When the company invited The Scottish Farmer to come visit the plant, I was myself a bit mystified with what it hoped to achieve by showing an agricultural journalist how chipboard is made. Having taken the tour of the factory – a 75 acre site, 41% of it undercover, producing hundreds of thousands of cubic metres of chipboard a year with around 130 lorry loads of raw material arriving daily – I now fully appreciate that, impressive though the manufacturing process and high quality results are, the real message was about the solidity of EGGER itself – if one had to bet on a which buyer will still be around in 2047 to make good on a 30-year deal, bet on the one with a state-of-the-art factory the size of a major airport, selling a product that everyone needs.

Wood is paid for by the bone dry tonne, so the first port of call for drivers arriving on site is the weighbridge, where a sample of wet wood is obtained from each load.

These samples are weighed, then placed in an oven and dried, then weighed again, allowing a precise dryweight and value to be assigned to each load. The lack of ambiguity here is a strong incentive for suppliers not to waste fuel by hauling wet wood to Hexham.

Thereafter, the dried wood is reduced, by a variety of fearsome bladed machines, into the various grades of size required to form both the strong core and smooth exterior of a chipboard sheet, then treated with a mix of chemicals that will help it bond under pressure.

At one end of a building that seemed to stretch for several hundred yards, a vast progressive conveyor belt sets off bearing a loose layer cake of fine sawdust, core chips, and sawdust again, which goes through progressively hotter and heavier rollers, all electronically calibrated to the last millimetre, until the finished and trimmed board rolls off the other end, dispensed into a huge rotary cooler that separates the sheets and allows air to circulate around them for all the world like an oversized 1980s filofax.
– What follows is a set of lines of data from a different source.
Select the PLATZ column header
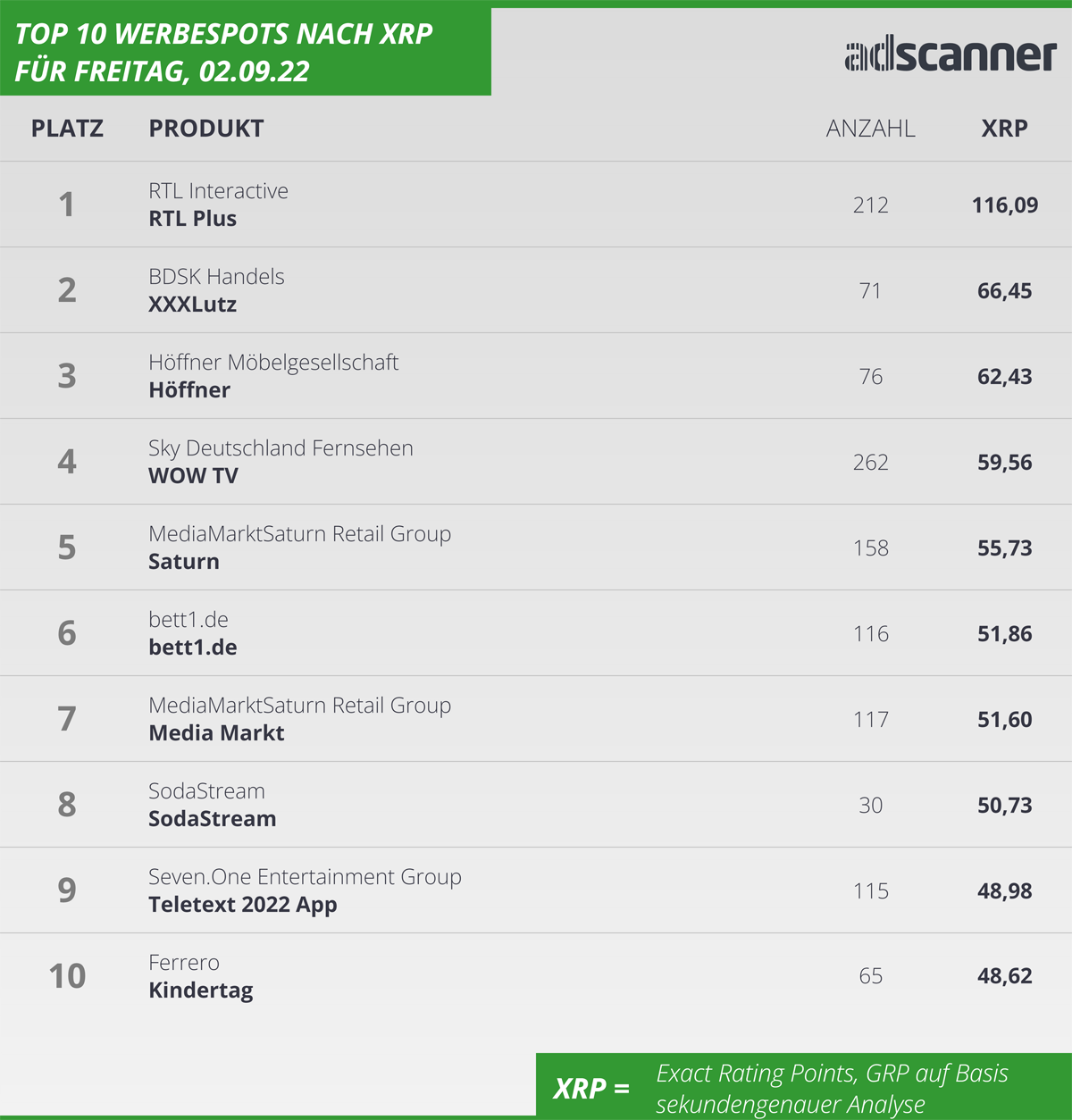The width and height of the screenshot is (1072, 1120). coord(67,129)
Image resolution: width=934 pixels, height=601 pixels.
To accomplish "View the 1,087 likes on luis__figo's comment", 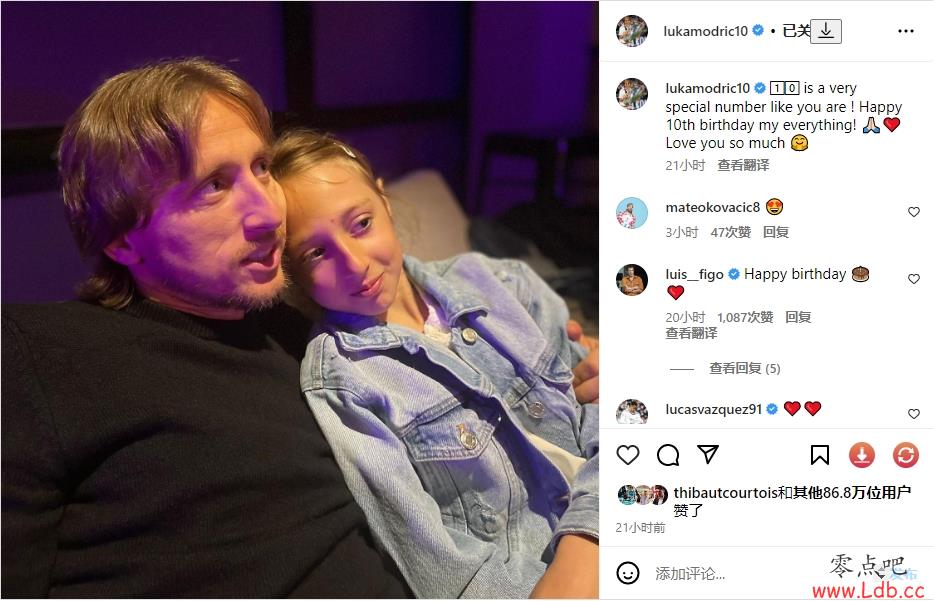I will click(745, 317).
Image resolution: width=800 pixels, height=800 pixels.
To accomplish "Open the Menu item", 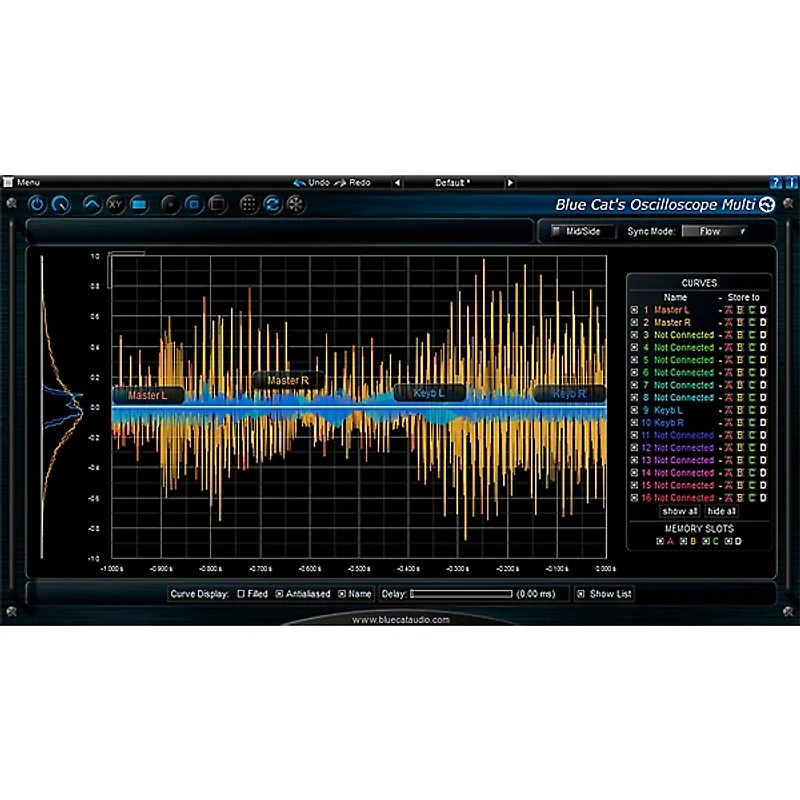I will coord(27,183).
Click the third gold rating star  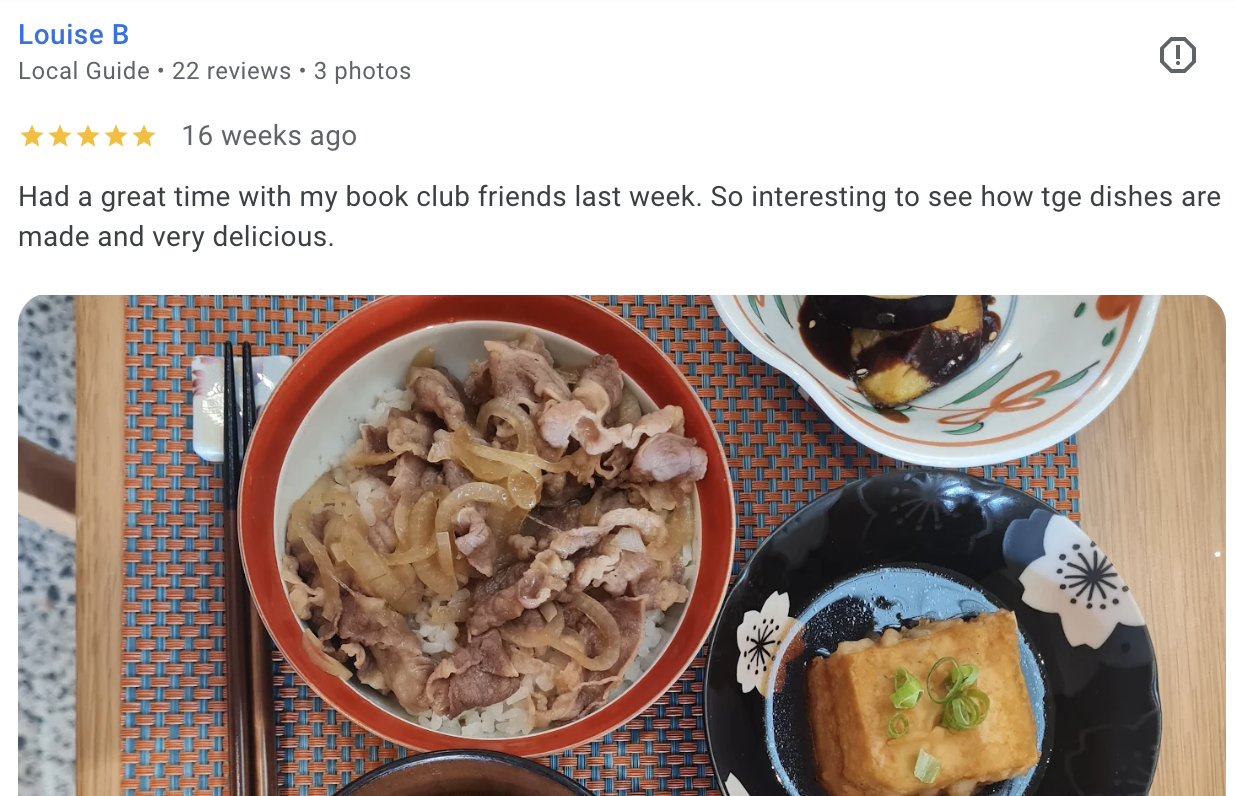88,136
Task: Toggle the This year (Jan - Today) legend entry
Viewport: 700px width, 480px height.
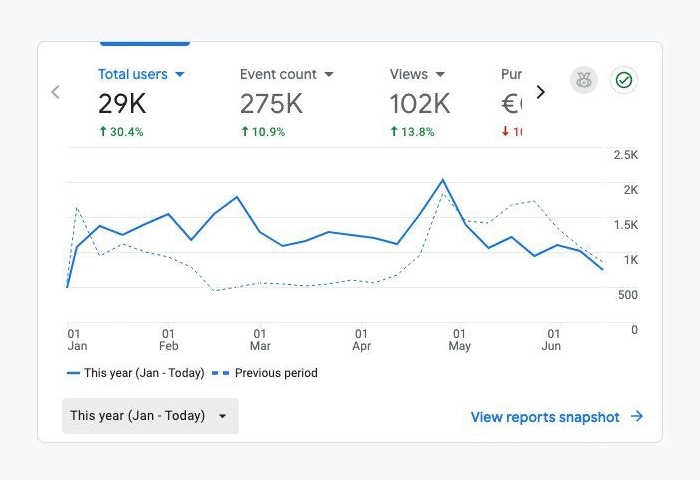Action: click(x=136, y=373)
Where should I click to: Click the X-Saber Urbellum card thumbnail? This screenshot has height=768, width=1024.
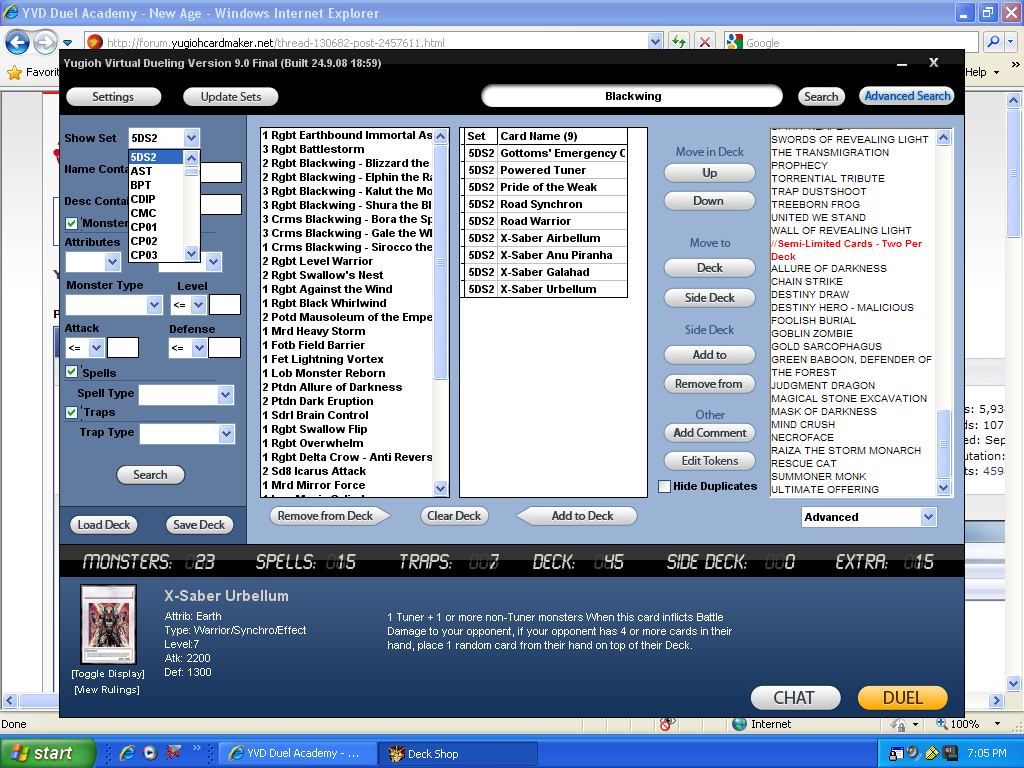coord(106,626)
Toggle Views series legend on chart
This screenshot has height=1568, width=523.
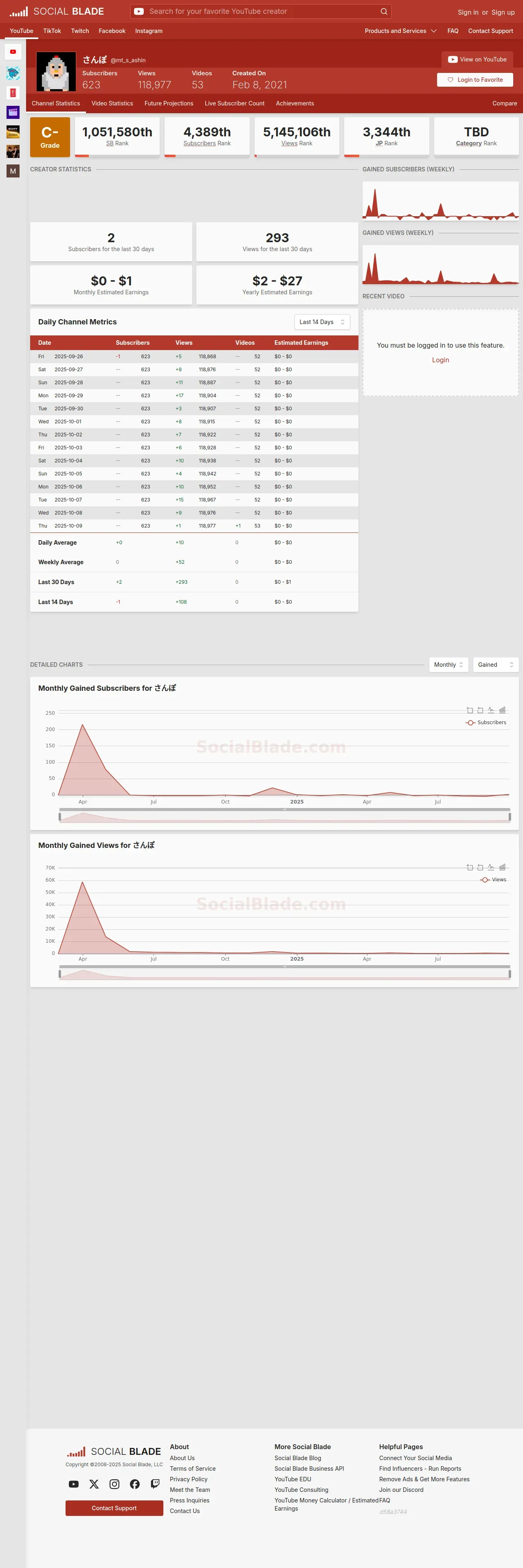coord(493,880)
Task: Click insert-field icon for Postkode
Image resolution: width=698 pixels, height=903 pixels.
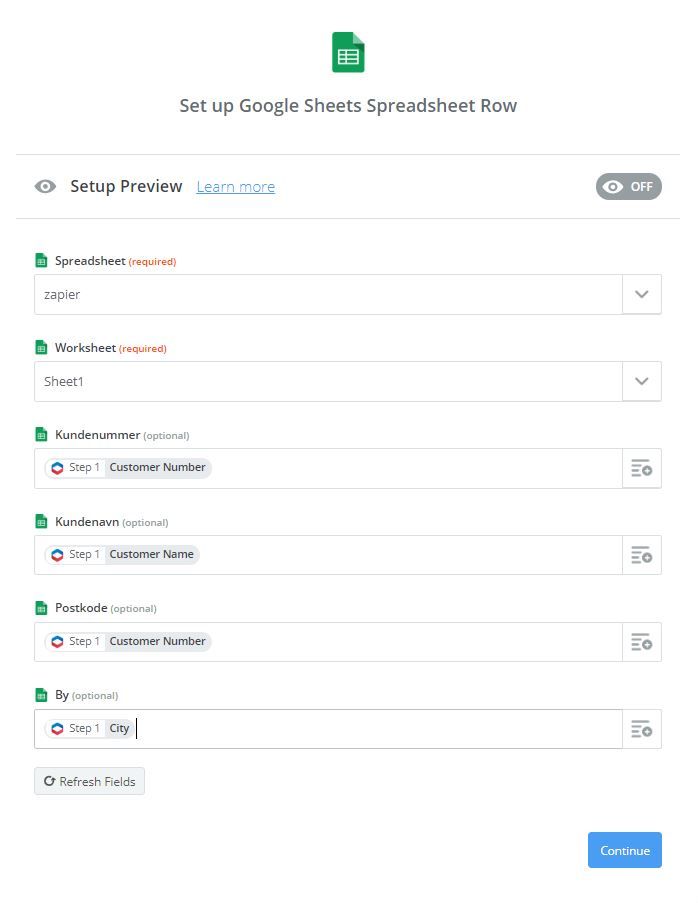Action: tap(641, 642)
Board destined for kitchen and furniture manufacture then progresses to the finishing building, where cunning use of layered printed laminates, precisely matched to die cutting presses, imparts grain finishes that are very difficult to tell apart from the real thing: “We are wood alchemists,” jokes John, “turning spruce into finest oak.”

Both he and Simon are well aware that many farmers have an aversion to dedicating land that might produce food to a long-term non-food crop like trees, but make the point that there’s precious little nutritional value in distilled spirits, without anyone raising an eyebrow at the land dedicated to serving that industrial process.

“This is a real market – and we’ve been in it for a long time, retaining and growing our share,” stressed John. “A farmer’s basic business is producing raw materials from the land. With all the uncertainty over future levels of support, and volatile returns from the food market, putting some land into forestry is a sound business move. The lesson from elsewhere in Europe is that it can work in harmony with food production. It isn’t an ‘either/or’ choice.”

As I’m leaving, I remark jealously on all the hefty wood processing equipment at work at EGGER Hexham, and recall my own laborious firewood-making weekends weeding out windblown trees from our own over-mature shelter belt. Quick as a flash, John runs out the meeting room and returns with a bagful of little saplings.

“There’s some replacements for you. Get them planted.”